The underlying idea of a FGC is very simple. If we have a problem in our life that cannot be easily resolved, we ask our social network to think things through with us. Regardless of our personal history, we would have a social network but maybe we have become a little detached from it or feel a little ashamed or embarrassed to re-establish contact. In such a situation, a FGC co-ordinator could help convene a meeting on our behalf involving our family and friends. At such a meeting, our family and friends will be trusted with the responsibility of the problem-solving process.
Trusting family groups to make crucial decisions concerning their own well-being requires us to firstly, believe in their capability and capacity to do so. For helping professionals, this is not so easy. In 2012, data collected from all FGC agencies in Germany revealed that 93% of referrals described concerns in terms of people’s deficiencies such as poor parenting, dysfunctional marriages or negative peer group influence and only 7% cited structural issues such as the low wages, lack of access to health and other social support. When there is little focus on the context, circumstances or structural issues that sustains problems, people are problematised and are more likely to be regarded as incapable or even irresponsible.
Training involved role playing and as participants got into the role of a family group assembling to resolve the care arrangements of a teenager who was allegedly sexually abused by her step-father, it was quite difficult divorcing the role of a helping professional. Normally in such situations, there will be some family members who will doubt the girl’s accusations but because everyone was a helping professional, such a scenario did not play out.

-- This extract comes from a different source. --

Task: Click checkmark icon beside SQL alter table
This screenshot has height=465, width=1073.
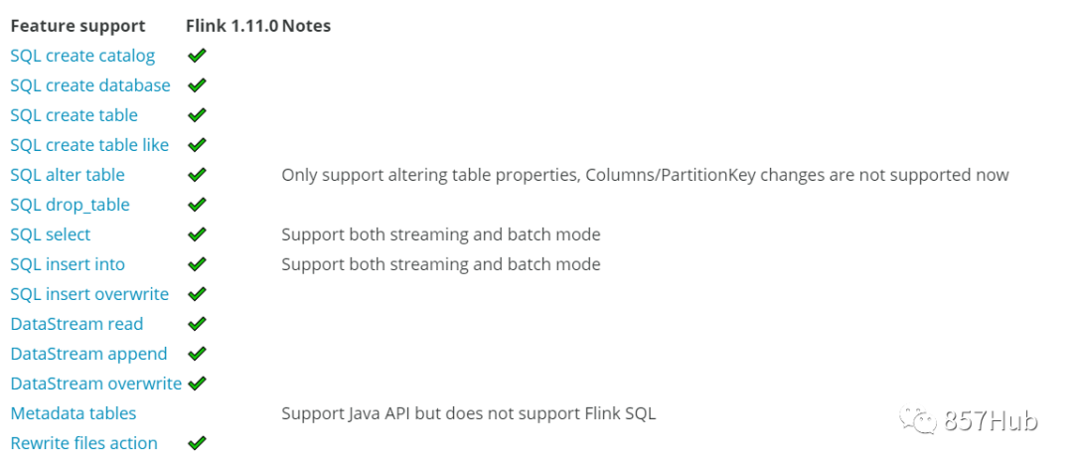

Apart from the mother and step-father, every family member took the side of the girl and not one person gave the step-father the benefit of the doubt. He was scheduled for a court hearing but to this family group he was already guilty as charged.
The case scenario was fictitious, but I am sharing it to highlight how difficult it is for us to get away from our identity of a helping professional. As helping professionals, help is our domain but as a family group conference coordinator, the role would be to return problems to the people so that help comes through their social network. It is not that people will no longer need social services but the decision to access services would be theirs to make.
Helping people to help themselves is a key tenet of social work but when much of what we do discourages this and maintains people’s position as consumers of services, it is just lip-service. Recognising the limits of the social services we provide, and our own abilities must be the first step toward treating others with fairness.
Enjoy your weekend.
Gerard
The most common way people give up their power is by thinking they don’t have any.